Texte fourni:

Les implications antidémocratiques de l'audience de la Cour suprême des États-Unis sur la demande d'immunité juridique de Trump sont considérables

Lors des plaidoiries de la semaine dernière à la Cour suprême sur l'affirmation de Donald Trump selon laquelle il est immunisé contre toute responsabilité pénale pour les actes qu'il a commis pendant son mandat, les quatre juges les plus à droite ont cité des crimes de guerre non inculpés liés à l'impérialisme américain et des violations massives des droits civils pour justifier une nouvelle règle selon laquelle les présidents américains ne peuvent pas être poursuivis après avoir quitté leurs fonctions.

Les commentaires des neuf juges indiquent assez clairement que la décision unanime de la cour d'appel du circuit du District de Columbia, qui comprenait un juge nommé par Ronald Reagan, rejetant la demande d'«immunité absolue» de Trump, ne sera pas confirmée. Au lieu de cela, une combinaison de juges totalisant au moins les cinq nécessaires à la majorité décidera probablement que les tribunaux inférieurs doivent examiner l'acte d'accusation à la lumière d'une nouvelle règle d'immunité présidentielle basée sur des distinctions pittoresques entre les actes «officiels» et «privés», qui peuvent ou non inclure des allégations découlant de la tentative de Trump de renverser le gouvernement le 6 janvier 2021, après avoir perdu l'élection de 2020.

La Cour suprême dans sa composition du 30 juin 2022 à ce jour. Au premier rang, de gauche à droite : Sonia Sotomayor, juge adjointe, Clarence Thomas, juge adjoint, John G. Roberts Jr, juge président, Samuel A. Alito Jr, juge adjoint, et Elena Kagan, juge adjointe. Au deuxième rang, de gauche à droite : Amy Coney Barrett, juge adjointe, Neil Gorsuch, juge adjoint, Brett Kavanaugh, juge adjoint et Ketanji Brown Jackson, juge adjointe. [Photo: Fred Schilling, samling av USAs Høyesterett]

Les paramètres exacts de la nouvelle règle d'immunité présidentielle seront précisés dans un ou plusieurs avis écrits attendus peu avant les vacances d'été – traditionnellement à la fin du mois de juin – sans doute accompagnés d'une ou plusieurs dissidences.

Travail demandé: Rédigez la suite de l'article sur l'audience de la Cour suprême consacrée à l'immunité pénale de Trump, à partir de sa dernière phrase. Les enregistrements ci-après proviennent d'une source distincte.

Enregistrements issus d'une source de données:
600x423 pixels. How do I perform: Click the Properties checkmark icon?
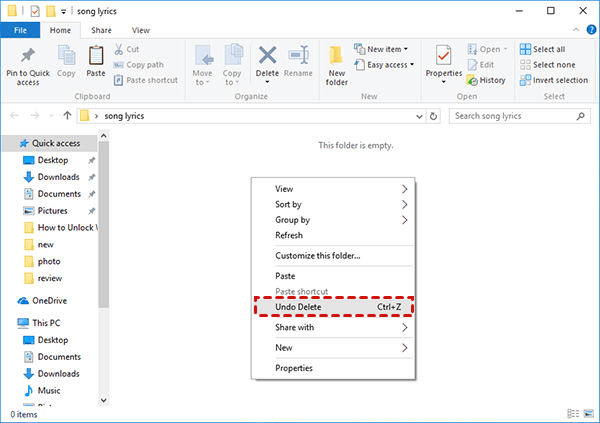(x=443, y=54)
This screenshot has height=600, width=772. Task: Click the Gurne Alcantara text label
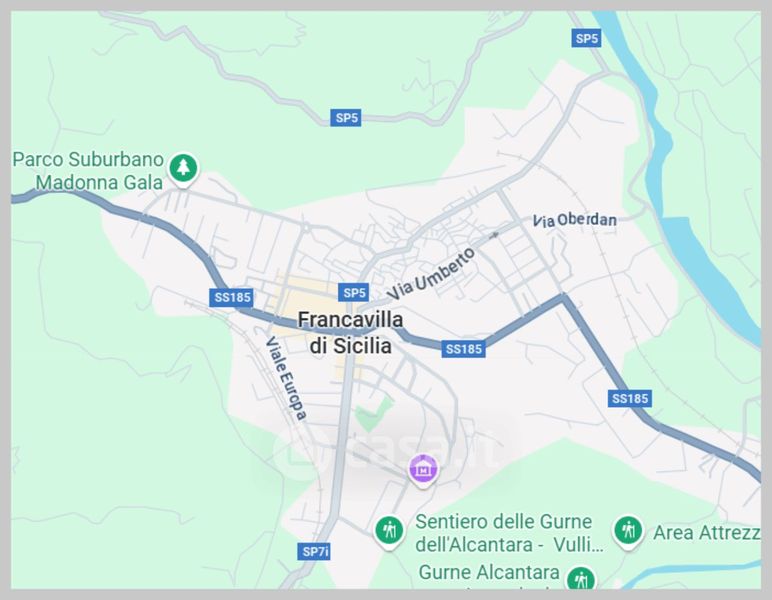pos(489,572)
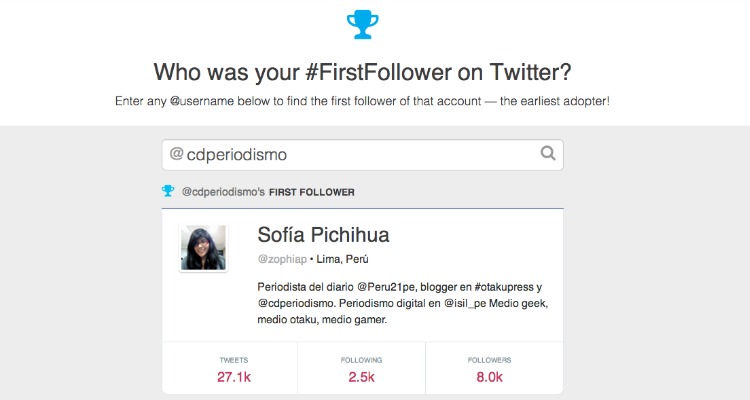
Task: Click the Lima, Perú location text
Action: (342, 259)
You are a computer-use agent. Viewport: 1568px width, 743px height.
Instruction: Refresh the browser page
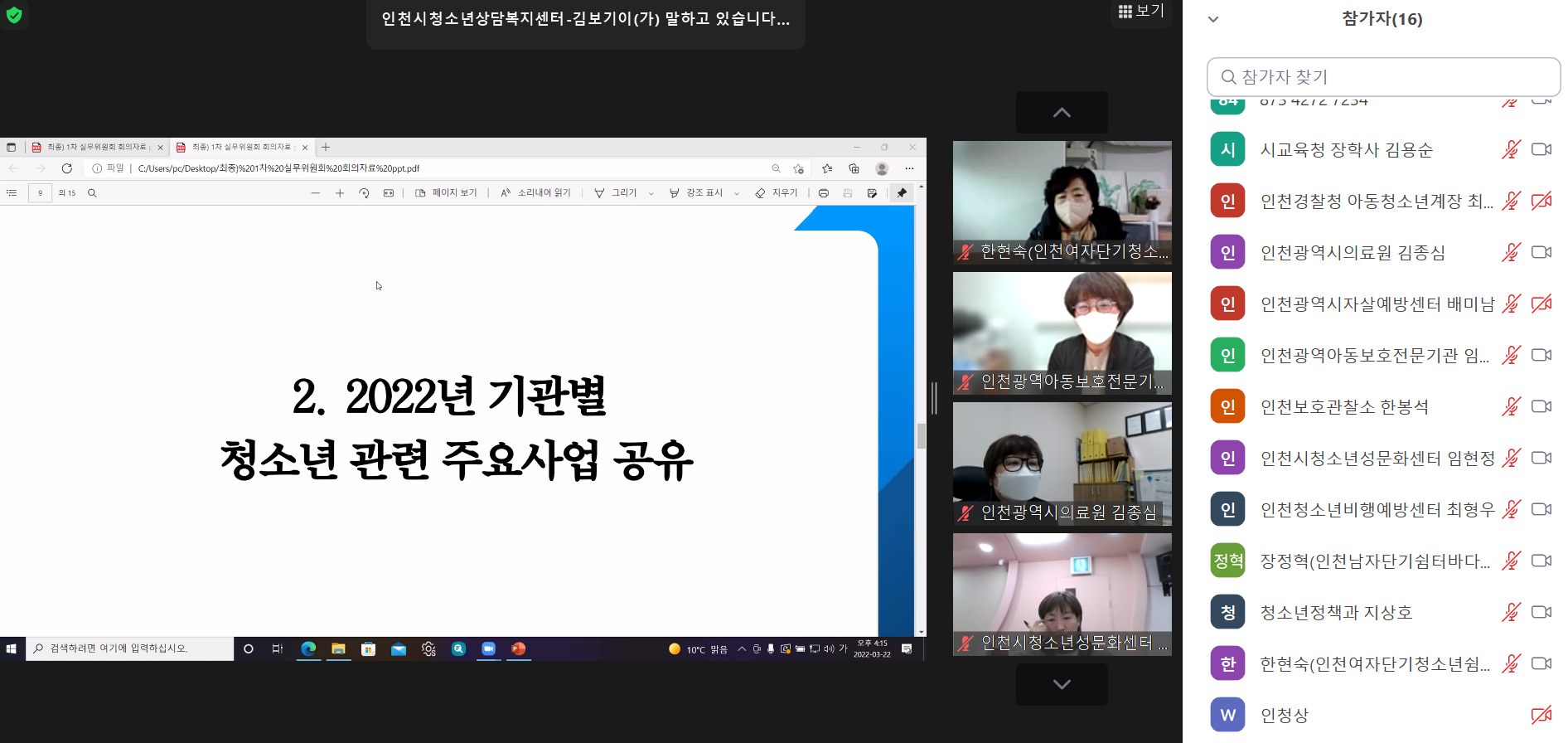(x=67, y=168)
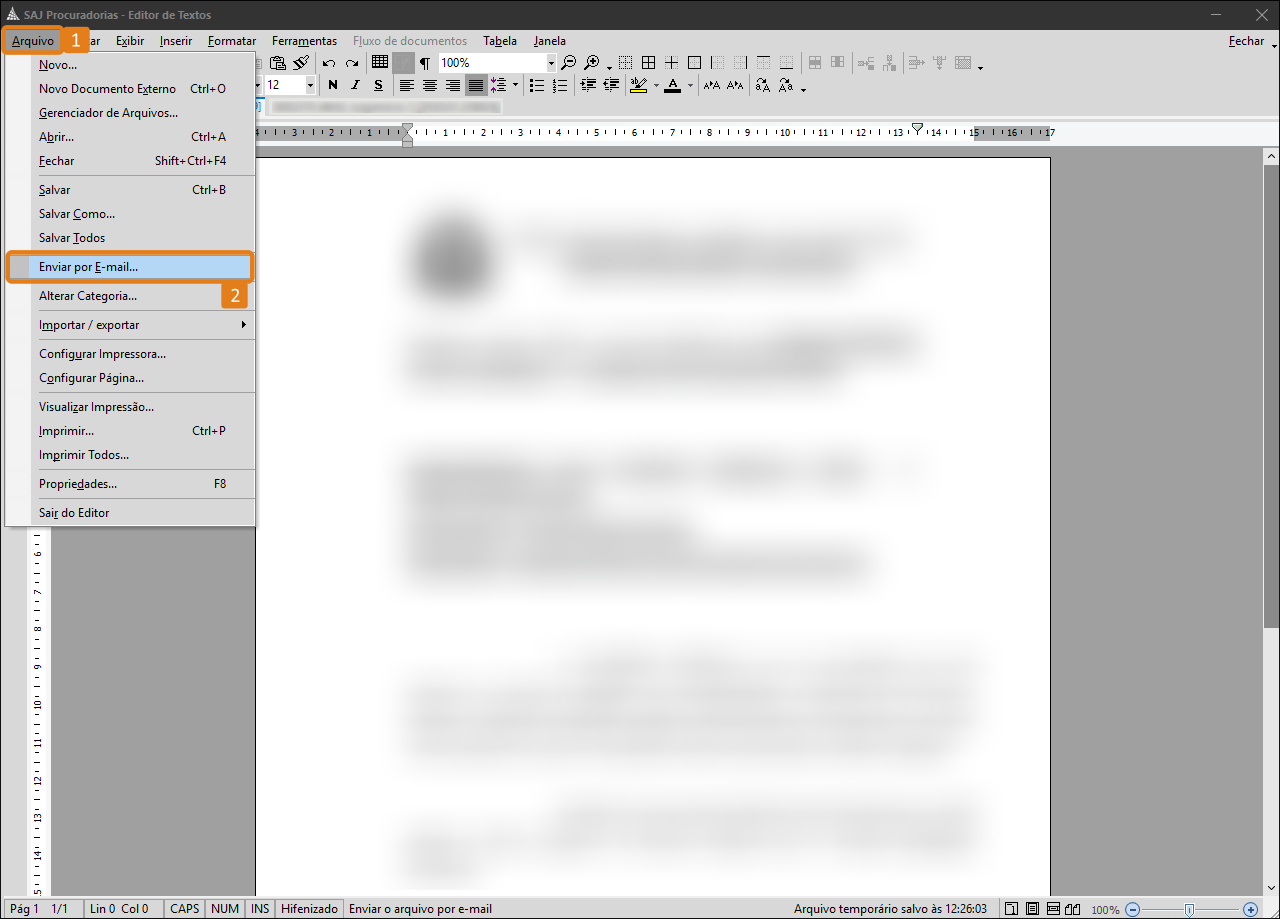Click Fechar at top right of menu bar

pyautogui.click(x=1246, y=41)
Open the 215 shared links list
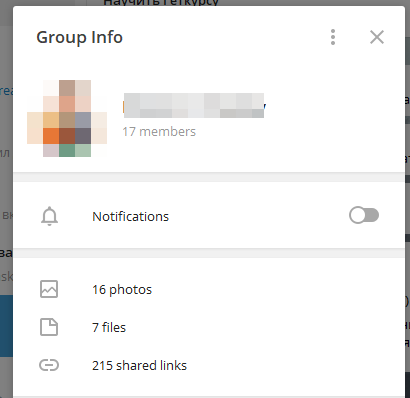The image size is (410, 398). click(209, 365)
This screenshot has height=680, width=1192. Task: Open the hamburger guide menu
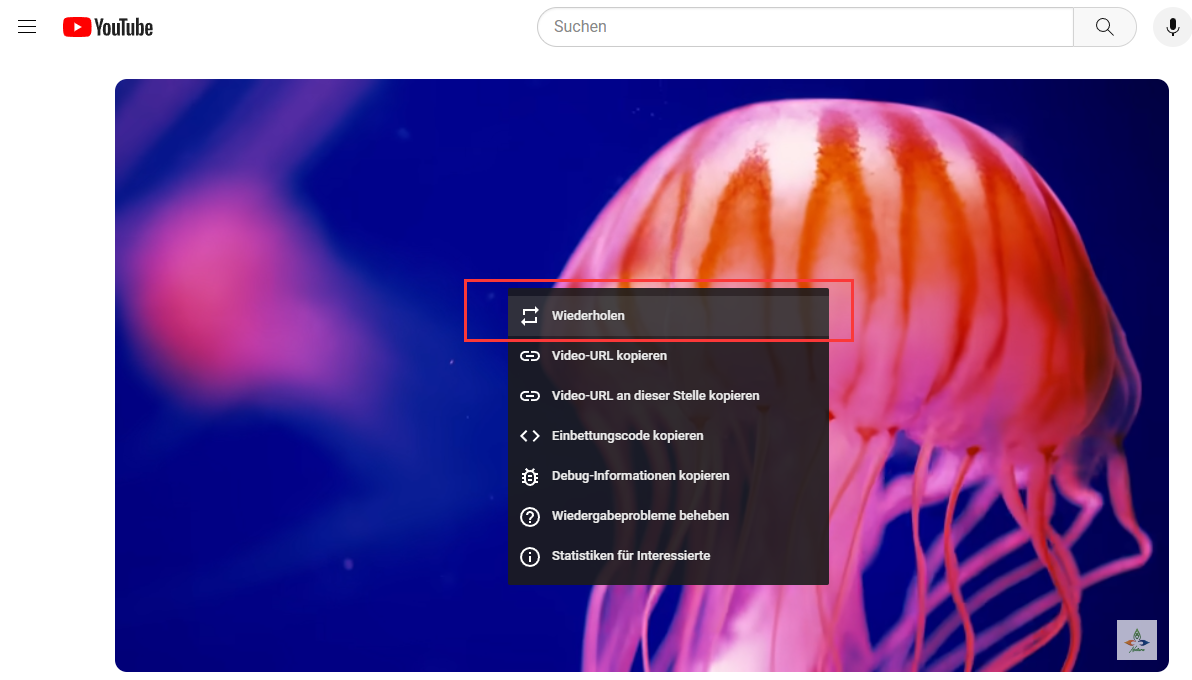click(x=27, y=27)
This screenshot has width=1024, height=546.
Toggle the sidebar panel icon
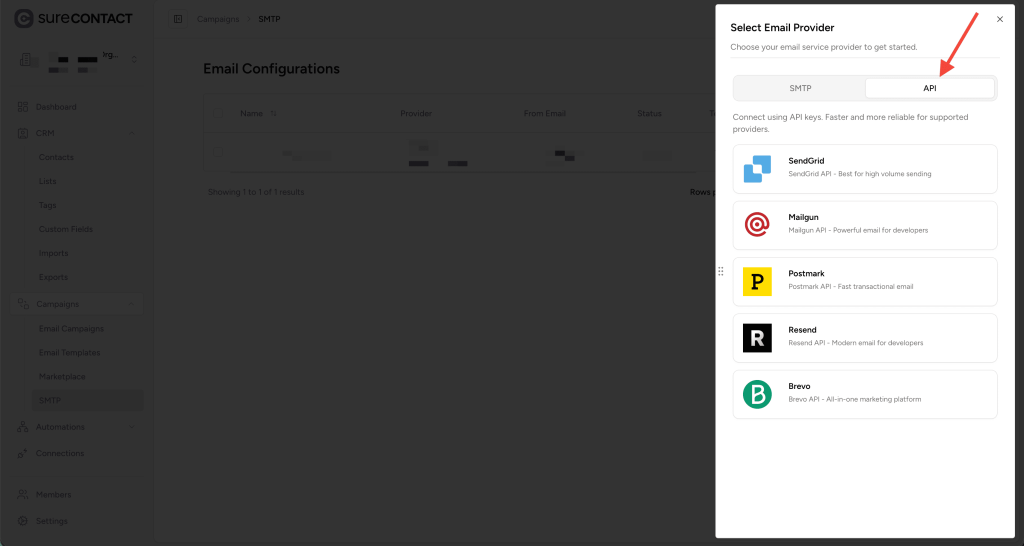click(177, 19)
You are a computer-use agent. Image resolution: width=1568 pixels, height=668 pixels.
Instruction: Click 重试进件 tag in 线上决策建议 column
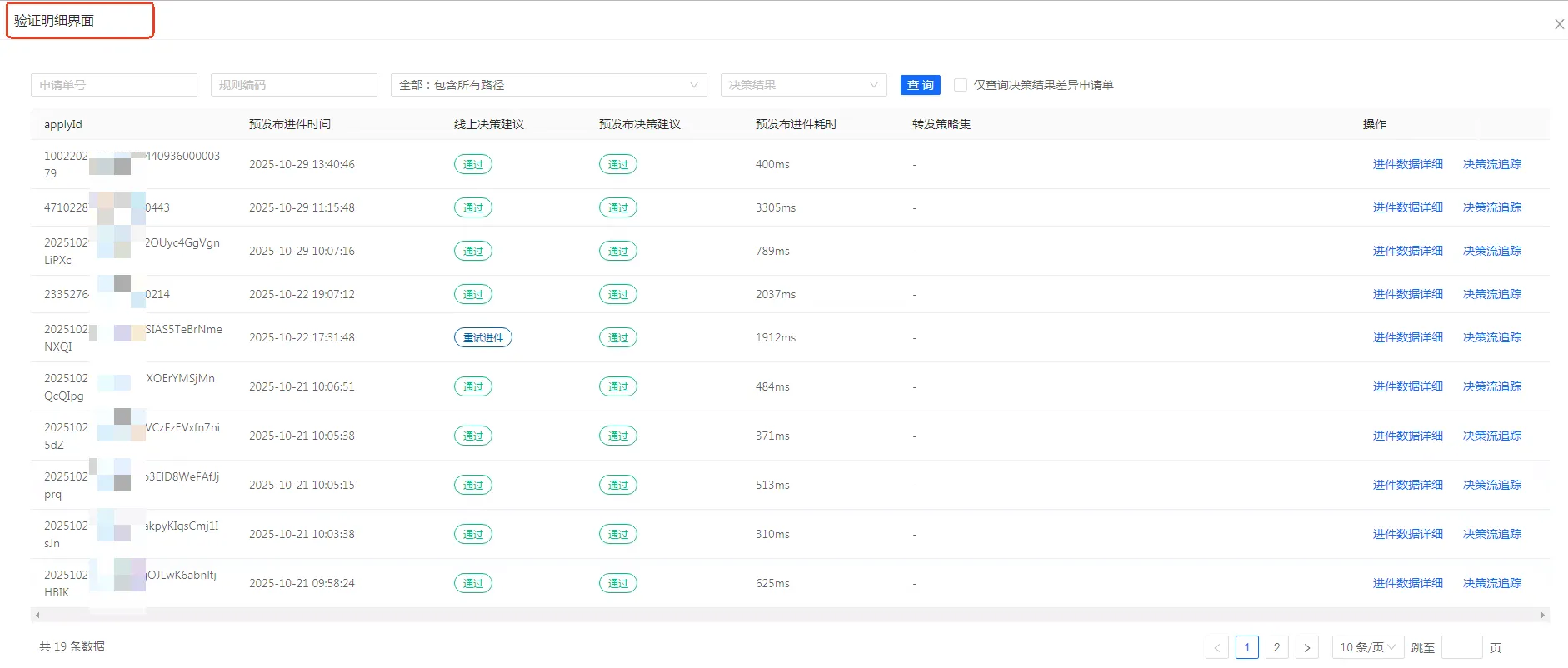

Résultat:
Quelle qu'en soit l'issue, l'intervention de la Cour suprême a déjà jeté un pavé dans la mare en ce qui concerne les poursuites fédérales engagées contre Trump pour ses tentatives illégales d'annuler sa défaite en 2020. Il est fort probable que le procès soit reporté après l'élection présidentielle de novembre, que Trump est actuellement légèrement favori pour remporter.

La décision pourrait également faire échouer les poursuites engagées par le procureur du comté de Fulton, Fani Willis, contre Trump pour avoir tenté de renverser la victoire électorale de Joe Biden en Géorgie, une responsabilité pénale pour laquelle Trump ne pourrait pas se gracier lui-même.

Tout en posant en apparence des «questions» aux avocats – John Sauer pour Trump et Michael Dreeben pour l'avocat spécial Jack Smith, qui a déposé l'acte d'accusation à cinq chefs d'accusation – les juges discutaient en fait entre eux pour savoir si le fait d'autoriser des poursuites contre d'anciens présidents placerait les présidents, comme l'a dit l'homme de droite Neil Gorsuch, «dans la crainte que leurs successeurs ne les poursuivent au pénal pour les actes qu'ils ont commis pendant leur mandat», tels que les «frappes de drones» : une référence non voilée au programme d'assassinat du démocrate Barack Obama au Moyen-Orient.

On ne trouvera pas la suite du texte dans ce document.